Jugular vein turndown. (a) Location of incisions. (b) Jugular vein being passed through tunnel under clavicle. (c) Completed jugular-subclavian vein ­anastomosis. (d) Completed turndown (Reprinted with permission from Sanders and Haug [14] with permission from Elsevier)

Before dividing the vein, a tunnel is created by blunt dissection from the axillary vein, under the clavicle, and into the supraclavicular space. The tunnel is enlarged by dividing the subclavius muscle. In the supraclavicular space the tunnel is extended to the internal jugular vein just above the clavicle.

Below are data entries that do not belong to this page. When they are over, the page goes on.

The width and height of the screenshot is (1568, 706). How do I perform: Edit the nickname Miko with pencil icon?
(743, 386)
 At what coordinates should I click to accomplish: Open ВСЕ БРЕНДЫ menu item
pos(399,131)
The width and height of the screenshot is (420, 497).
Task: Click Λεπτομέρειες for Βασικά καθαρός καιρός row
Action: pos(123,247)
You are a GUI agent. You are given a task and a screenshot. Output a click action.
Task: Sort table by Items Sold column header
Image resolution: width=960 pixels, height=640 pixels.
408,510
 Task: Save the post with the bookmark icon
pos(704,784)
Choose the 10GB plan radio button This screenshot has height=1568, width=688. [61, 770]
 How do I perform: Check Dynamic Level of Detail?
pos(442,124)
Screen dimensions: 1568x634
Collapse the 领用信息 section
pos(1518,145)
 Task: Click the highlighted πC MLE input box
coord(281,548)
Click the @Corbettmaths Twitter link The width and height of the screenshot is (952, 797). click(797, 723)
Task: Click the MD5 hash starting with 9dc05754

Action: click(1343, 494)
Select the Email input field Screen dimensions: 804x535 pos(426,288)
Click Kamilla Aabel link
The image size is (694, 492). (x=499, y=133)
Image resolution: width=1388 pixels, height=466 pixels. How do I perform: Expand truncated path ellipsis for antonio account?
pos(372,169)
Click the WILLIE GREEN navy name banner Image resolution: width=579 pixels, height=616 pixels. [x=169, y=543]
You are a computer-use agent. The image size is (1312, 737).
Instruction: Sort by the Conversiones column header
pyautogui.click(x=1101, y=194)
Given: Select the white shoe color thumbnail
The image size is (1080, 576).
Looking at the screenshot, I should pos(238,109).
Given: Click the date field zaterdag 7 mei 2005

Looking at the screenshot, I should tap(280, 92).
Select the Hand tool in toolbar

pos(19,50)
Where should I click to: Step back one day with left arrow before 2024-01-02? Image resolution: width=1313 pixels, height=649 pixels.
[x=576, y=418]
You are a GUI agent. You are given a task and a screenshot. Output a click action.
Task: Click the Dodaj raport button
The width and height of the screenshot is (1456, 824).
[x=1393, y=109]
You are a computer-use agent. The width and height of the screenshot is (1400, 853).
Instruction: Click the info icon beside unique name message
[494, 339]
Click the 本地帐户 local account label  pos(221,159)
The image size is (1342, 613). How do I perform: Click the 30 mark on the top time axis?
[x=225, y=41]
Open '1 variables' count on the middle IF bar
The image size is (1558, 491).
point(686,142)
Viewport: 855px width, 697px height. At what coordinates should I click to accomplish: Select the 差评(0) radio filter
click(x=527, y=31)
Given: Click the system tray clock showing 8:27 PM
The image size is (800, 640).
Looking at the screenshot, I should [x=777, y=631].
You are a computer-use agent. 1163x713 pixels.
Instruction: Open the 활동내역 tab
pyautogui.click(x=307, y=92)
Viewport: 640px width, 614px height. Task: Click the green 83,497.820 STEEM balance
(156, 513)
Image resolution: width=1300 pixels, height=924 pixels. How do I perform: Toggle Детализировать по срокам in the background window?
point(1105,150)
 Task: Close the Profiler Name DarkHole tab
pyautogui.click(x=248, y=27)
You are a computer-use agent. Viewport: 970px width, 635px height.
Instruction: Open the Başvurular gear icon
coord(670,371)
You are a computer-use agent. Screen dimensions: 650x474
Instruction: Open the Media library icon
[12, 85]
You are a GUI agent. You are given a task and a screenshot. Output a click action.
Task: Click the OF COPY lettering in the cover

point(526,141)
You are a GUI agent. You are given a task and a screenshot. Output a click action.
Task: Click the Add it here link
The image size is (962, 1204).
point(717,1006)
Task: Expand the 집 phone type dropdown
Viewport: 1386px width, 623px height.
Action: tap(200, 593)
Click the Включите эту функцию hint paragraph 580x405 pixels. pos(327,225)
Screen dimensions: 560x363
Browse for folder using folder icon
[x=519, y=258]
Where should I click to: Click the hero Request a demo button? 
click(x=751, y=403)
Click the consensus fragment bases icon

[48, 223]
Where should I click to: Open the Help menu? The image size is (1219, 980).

The proximal jugular v. is marked with a suture on its upper surface to avoid twisting when pulled through the tunnel. Proximally, the vein is suture ligated close to the base of the skull and the ­jugular vein transected. The vein is pulled distally through the open vein bed and completely freed as distally as possible below the clavicle while paying attention to keep the marking suture upright. A valve in the vein prevents back bleeding so it is usually unnecessary to clamp the vein. Using a kidney pedicle clamp the jugular vein is pulled through the tunnel, again observing vein orientation to prevent twisting (Fig. 65.3b). One way to check for twisting is to pass a size 20–24 Fr. catheter up the jugular v. and into the SVC which should pass with ease; if not, the vein should be reoriented until the catheter does pass easily.

The axillary vein is occluded with vascular clamps or vessel loops and the jugular vein sewn end-to-side or end-to-end into it (Fig. 65.3c). Flow through the jugular vein is evaluated and the graft followed through its supraclavicular path releasing any kinks (Fig. 65.3d). The wounds are closed with subcutaneous and subcuticular absorbable sutures [7, 8].

Arteriovenous Fistula (AVF)

Because venous reconstructions are low pressure systems, they may thrombose more readily than arterial reconstructions. It has been demonstrated that this can be prevented by increasing flow and pressure across the suture line with a temporary arteriovenous fistula (AVF) [913]. This can be done with a Teflon reinforced PTFE prosthesis between the axillary artery and axillary vein distal (peripheral) to the axillary suture line which is looped to lie in the subcutaneous tissue making taking down the fistula fairly easy by dividing the prosthesis in the subcutaneous tissue and tying each end [12, 13]. Alternatively, an AVF can be created in the arm or forearm. The fistula is closed in 6–12 weeks.

We advocate constructing a temporary AVF after any of the venous reconstructions described above. While good results are obtainable without an AVF, data suggest that the added security of temporarily increasing flow across the fresh suture lines makes adding the AVF a worthwhile procedure [911].